Canadian hip hop artist

Cale Sampson (born January 11 in Toronto, Ontario, Canada) is a Canadian rapper.

==Biography==
Sampson first emerged in the early 2000s as a member of the group Rhythmicru, who released several independent albums which were popular in the Toronto hip hop scene. Their biggest hit was a song called "The Facts of War" about George Bush and the war in Iraq. It also appears as a track on Sampson's self-titled debut.

After Rhythmicru split up, Sampson started a solo career. He then joined forces with some of Canada's most prominent hip hop producers, including Classified and DJ Kemo of The Rascalz and opened for such acts as Guru from Gang Starr, Maestro Fresh-Wes, The Hilltop Hoods, Eyedea & Abilities, and Scratch from The Roots. He has also performed on the Van's Warped Tour, as well as at NXNE. Sampson released his first full-length album, Cale Sampson in 2009 and his second album The Big Picture in 2013.

===Critical acclaim===
Sampson's debut solo album, Cale Sampson received highly positive reviews from the critics and peaked on both the Earshot and ChartAttack charts as the #3 most played hip hop album on Canadian college radio. In 2009, Cale Sampson was also named "Best Songwriter of the Year" by Now Magazine for their annual "Best of T.O." edition.

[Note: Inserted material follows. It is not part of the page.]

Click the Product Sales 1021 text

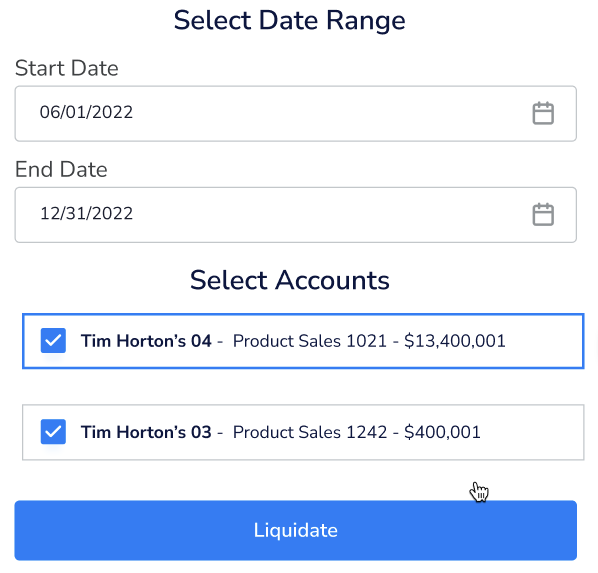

Sampson's second album, The Big Picture which focused primarily on global issues such as war, technology and economics, was also very well received. Writing for The Caper Times in September 2013, George Pink responded positively to the album stating that "the lyrics are nothing short of spectacular" and calling The Big Picture "a very brave, bold and fantastically written hip hop album. It is a gift to the ears as well as the mind".

===Work outside of music===
In his youth, Sampson had a small acting role opposite Vince Vaughn in the feature film A Cool, Dry Place. He had no acting experience prior to taking this role. Sampson tried out as an extra after being handed a flyer in his school. Despite his lack of previous experience, he was given the role of a high school basketball player named "Peter".